Dilworth was the kind of ecologist who kills and cooks and eats: no theory beyond action. He wove curtains of glossy, reeking eels. He stitched salted pigskin figures. He carved elaborate caskets of whalebone, to contain – take his word for it – stormwater taken at midnight from the bay.

He removed, with his family, to a house on the edge of the sea, on the Isle of Harris: to enjoy a harsh subsistence life, scouring the shore for molluscs for the evening cauldron, and dead things, birds, hares, even cats, for his shamanic practice. The whole business, as he stuck with it for so many years, was unexploitable. Some of the smaller stones, polished and crafted, were seductive: as pipes, whistles, fetish objects. But everything was conducted on his own terms. The difficulties, the hardship, the muscular energy contained within his necrophile art. There were no workshop assistants, no explainers. A rusty old deep-freeze unit stuffed with ex-seagulls, roadkill, the battered detritus of the Atlantic.

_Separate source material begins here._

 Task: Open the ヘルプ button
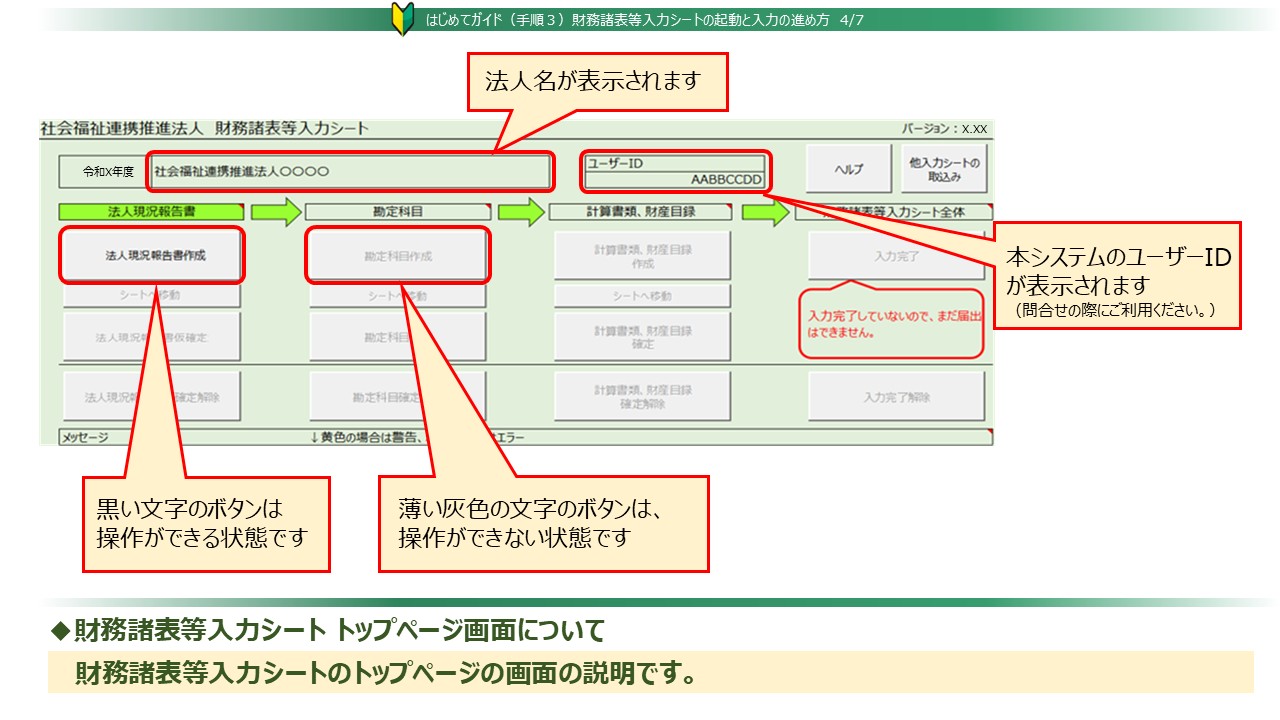click(848, 170)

Steve’s hospitality was legendary. A table for discussion, anecdote, drink and talk, through the long, dank, dripping afternoons of the Hebridean winter. The island, in its tribal allegiances and attitudes, as well as its geology, was spectacularly other. Steve told me that Stanley Kubrick, with the use of judicious red filters, discovered in the rock fields of Harris a convincing equivalent for Jupiter, for his film
2001: A Space Odyssey.
I never saw so many car wrecks alongside twisting ribbon-roads in a landscape that had no use for twentieth-century frivolity. Dilworth, restless and driven, was in the right place. However furiously he worked, he was out-sculpted by the processes of weather, a place where time was just beginning.

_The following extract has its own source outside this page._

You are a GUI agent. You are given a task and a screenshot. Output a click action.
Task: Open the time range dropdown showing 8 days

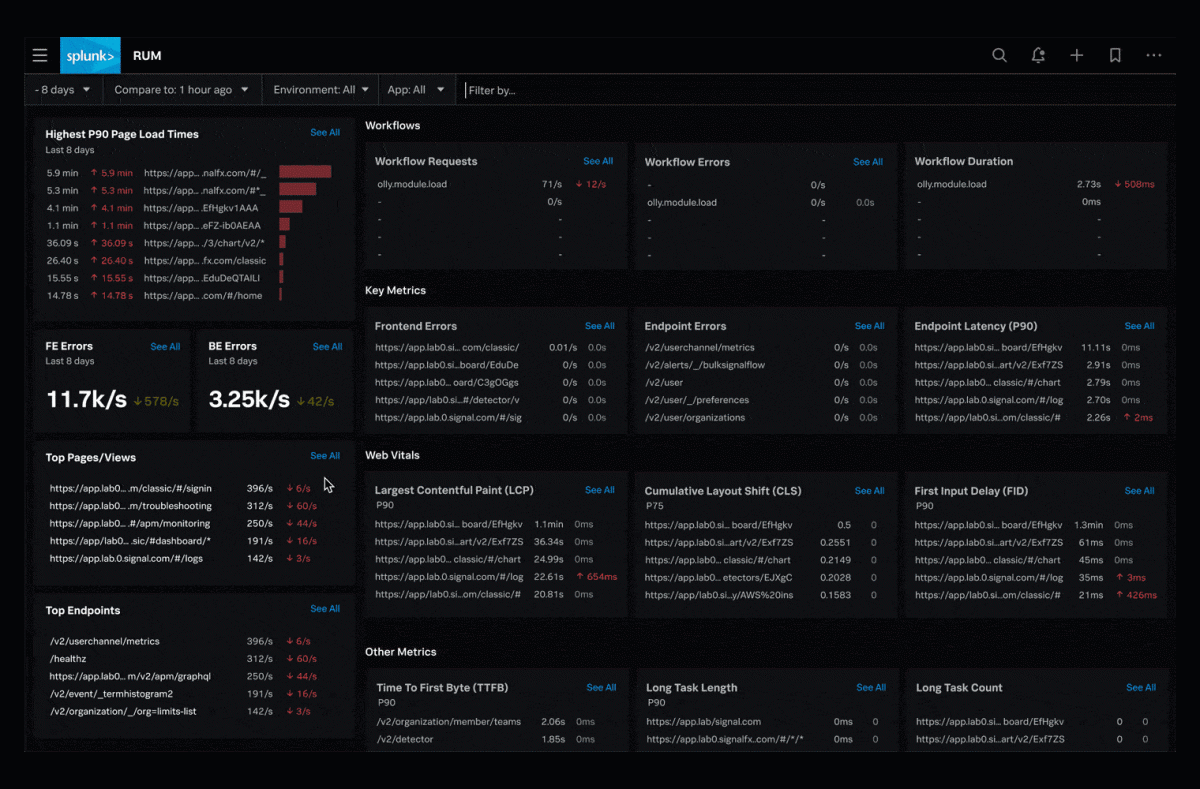point(62,89)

After a lucky find on the beach, Steve proposed an arch made from a whale’s jaw. The plan was accepted by sponsors, before being blocked by local opposition, caught up in family feuds going back to the Jacobites and beyond. But his work started to appear in sculpture parks and gardens. Never tamed, aerodynamic in polished bronze, the Dilworth beast-boxes were exposed in London galleries, and described in the formal language of Arp and Brancusi. That’s why we were walking down the canal in the direction of King’s Cross.

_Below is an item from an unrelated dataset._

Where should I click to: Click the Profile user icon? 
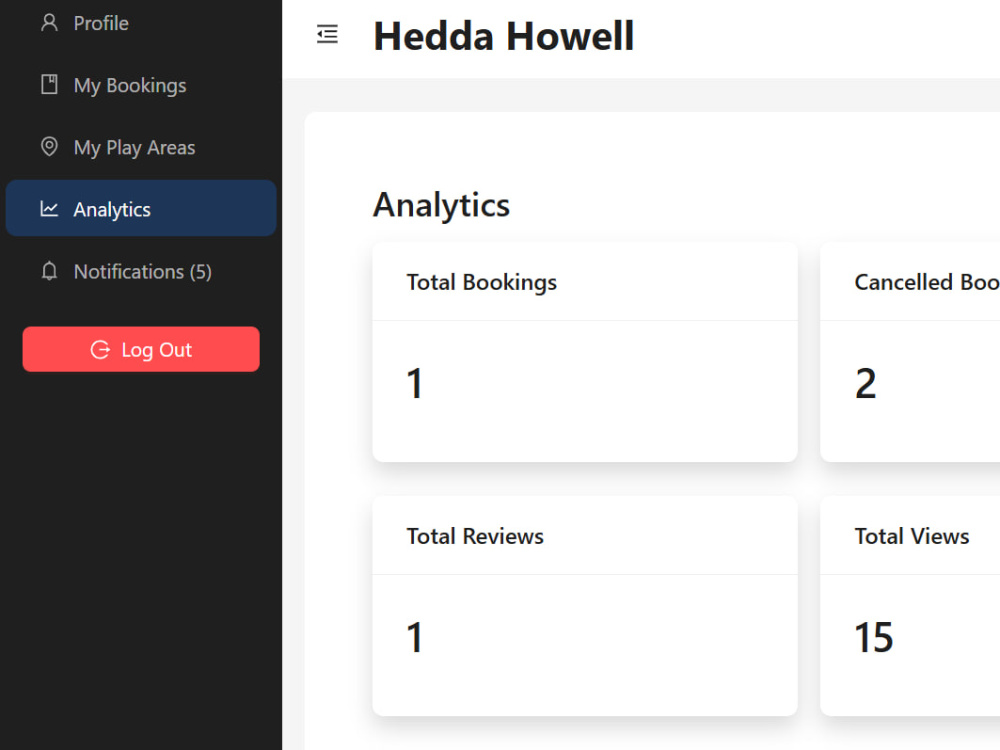pos(49,23)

Coming off the water, the revised topography around the King’s Place development, at the back of the great railway terminal, was disorientating: resistant glass blocks, swirling winds wrapping debris around the legs. There is no obvious access to any of these revamped warehouses and architectural calling-cards. No sense of the function they perform. Twenty minutes inside King’s Place, Renchi decided, was the outer limit of human endurance. There is a low-level electronic hum, enough to keep the nerves on edge, before stoking them with a caffeine hit at the coffee franchise where shifty transients are trying to look as if they belong. Temperature is cranked that notch too high: the building doesn’t need you, keep moving. Open-plan newspaper offices. Corridors that are galleries. Galleries that are corridors. Subterranean seminar facilities for cultural pep talks, presentations, performances. And two pieces by Steve Dilworth. One of which, a brazen bug-on-its-back out of Kafka, has been sited right beside the down escalator. The Hebridean imperative, frozen in corporate ennui, fights to assert itself: as a structure independent of its environment. Culture clients are tempted to treat the smooth bowl as a receptacle for polystyrene cups and greasy wrappings. Anything left lying about is cast in silver and displayed in a glass cabinet.